PILOTA AUTOMATICO, TIE’







di Pietro Giorgio Carena

La storia dei due piloti della nostra compagnia di bandierina, addormentati contemporaneamente per fiducia nella tutela del pilota automatico, mi ha confermato in un pregiudizio che mi si sta consolidando: stiamo perdendo il controllo di noi stessi.
Intendiamoci, non è una novità di questi anni. Personalmente, non so fare, purtroppo, quasi niente. Non solo non ho alcun gusto per il bricolage. Non solo mi tengo alla larga dai circuiti elettrici e dagli impianti idraulici. Ma soffro a cambiare le ruote delle macchine, ad aggiustare persiane, a tirar giù le tende.
Perfino ad attaccare i quadri: devo avere una parete ampia e larga possibilità di ripensamento, perché mi capita di bombardare interi decimetri quadri di intonaco, a martellate, prima di riuscire a piazzare il caro ricordo di famiglia in modo che copra i bozzi dei tentativi malriusciti.
Ma io sono patologico. Come ragioniere, diceva Buzzati, ragiono benissimo, e me lo faccio bastare. Al massimo chiamo ziopaolo e poi ci apriamo un bottiglia a lavoro (da lui) finito.
Ma mi pare capiti anche a tutti. Chi dei mangiatori di carne saprebbe oggi macellare una mucca?
Io certamente no: secondo me torturerei orrendamente a coltellate il povero animale per poi essere io finito da una meritatissima incornata.
Ma credo che anche ziopaolo avrebbe difficoltà. Quindi, tutti, per me.

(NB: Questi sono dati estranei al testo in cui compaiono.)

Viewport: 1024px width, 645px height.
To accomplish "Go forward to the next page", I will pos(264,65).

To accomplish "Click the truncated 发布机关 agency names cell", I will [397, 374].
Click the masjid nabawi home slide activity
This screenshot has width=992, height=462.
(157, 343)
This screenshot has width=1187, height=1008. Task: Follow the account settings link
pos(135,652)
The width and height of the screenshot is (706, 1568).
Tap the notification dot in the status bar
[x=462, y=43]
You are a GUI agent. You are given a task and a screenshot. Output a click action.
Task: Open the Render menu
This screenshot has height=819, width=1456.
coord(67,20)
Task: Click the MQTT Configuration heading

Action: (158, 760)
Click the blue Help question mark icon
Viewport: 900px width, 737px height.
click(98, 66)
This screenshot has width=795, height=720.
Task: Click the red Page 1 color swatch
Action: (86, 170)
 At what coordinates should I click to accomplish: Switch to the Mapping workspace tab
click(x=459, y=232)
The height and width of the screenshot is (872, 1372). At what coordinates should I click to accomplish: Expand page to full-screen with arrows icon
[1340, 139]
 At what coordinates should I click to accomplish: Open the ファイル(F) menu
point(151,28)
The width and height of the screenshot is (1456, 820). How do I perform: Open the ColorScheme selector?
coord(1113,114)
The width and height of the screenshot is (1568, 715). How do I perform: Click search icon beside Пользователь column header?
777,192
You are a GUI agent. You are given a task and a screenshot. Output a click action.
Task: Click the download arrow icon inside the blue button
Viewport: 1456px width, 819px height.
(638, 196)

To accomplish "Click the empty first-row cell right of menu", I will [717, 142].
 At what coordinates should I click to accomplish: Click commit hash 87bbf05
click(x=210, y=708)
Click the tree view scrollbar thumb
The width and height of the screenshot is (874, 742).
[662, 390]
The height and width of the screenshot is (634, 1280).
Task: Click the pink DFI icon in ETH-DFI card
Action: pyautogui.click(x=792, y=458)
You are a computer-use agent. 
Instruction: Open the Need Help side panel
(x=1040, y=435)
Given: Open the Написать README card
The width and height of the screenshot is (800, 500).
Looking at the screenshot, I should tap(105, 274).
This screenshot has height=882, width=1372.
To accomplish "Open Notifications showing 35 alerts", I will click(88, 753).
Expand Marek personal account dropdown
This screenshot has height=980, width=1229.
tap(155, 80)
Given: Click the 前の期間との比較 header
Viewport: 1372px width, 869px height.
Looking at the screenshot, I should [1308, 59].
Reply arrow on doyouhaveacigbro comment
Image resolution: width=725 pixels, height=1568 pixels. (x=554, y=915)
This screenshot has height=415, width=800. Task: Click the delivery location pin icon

E così tante cose. Conosco persone che non sono neanche capaci di prepararsi un risotto (modestamente, a me i miei piacciono molto). O fabbricarsi un’auto. Anche solo ripararla.
Bene, c’è una barriera che cerco di non varcare: non voglio abituare me stesso alle pigrizie dei tomtom comunque denominati. Se devo andare in un posto, me lo cerco su una cartina, me la memorizzo nella mente e poi di solito ci arrivo; dopo di che me ne vanto per delle intere mezzore, declamando il mio prodigioso senso di orientamente.
Mia moglie no. Lei di gugol si fida. Sgnacca un bottone, dice un indirizzo, e il cellulare comincia coscienzioso a dire che devi tenerti a destra perché fra cinquanta metri devi andare in via gìmatteotti.
Lei dice che funziona sempre. Io sostengo, memorie alla mano, che tutte le volte che lei mi ha fatto da copilota con quel coso abbiamo finito a dire parolacce che il medesimo non ha saputo decodificare.
Lei dice che è colpa mia. Sono troppo nervoso, farei perdere la calma a un santo, e quindi mando in confusione il cervellino di cilicio del cellulare.
Oggi, l’ho sfidata. Via Negarville. Dovevo tornare a San Mauro. Avevo due o tre itinerari a mente ma ho preferito chiedere al giovanotto registrato.

Volevo raggiungere la Tangenziale a Orbassano. L’avrei perdonato se mi avesse portato a Sito. Lui, invece, con l’aria di chi sa cosa fare, mi fa andare a nord.
Poi a un certo punto si allarma e mi dice che devo spostarmi tutto a sinistra e girare in via del portone.
Siccome il pandino era un po’ arzillo e rischiavo di andare oltre, me lo ripete con concitazione. Tutto a sinistra, tutto a sinistra! Per farlo devo tagliare la strada a due siluri che mi superano infischiandosene delle mie segnalazione, ma poi riesco a mettere le ruote del pandino (ancora intero) su via del Portone.
Ora, io non so quanto sia lunga, quella via. Ma molti minuti dopo ero ancora lì che la percorrevo. E della tangenziale neanche un indizio. Per una volta, non mi sono arrabbiato. Ho fatto cuocere tom nel suo ridicolo. A un certo punto, in pieno rettifilo, careggiata a senso unico, mi ordina di invertire a U. Bravo! Gli dico ironicamente. E ovviamente neanche rallento. Si rende conto che avevo ragione, e per cento metri mi fa andare in una direzione razionale. Il tempo di trovare un cartello verde “Tangenziale” a sinistra, e lui mi dice di andare a destra. Lo mando allegramente a quel paese, e smetto di obbedirgli. La tangenziale è lì a due passi.
Tiè. Ho vinto io, Tomtolone che non sei altro.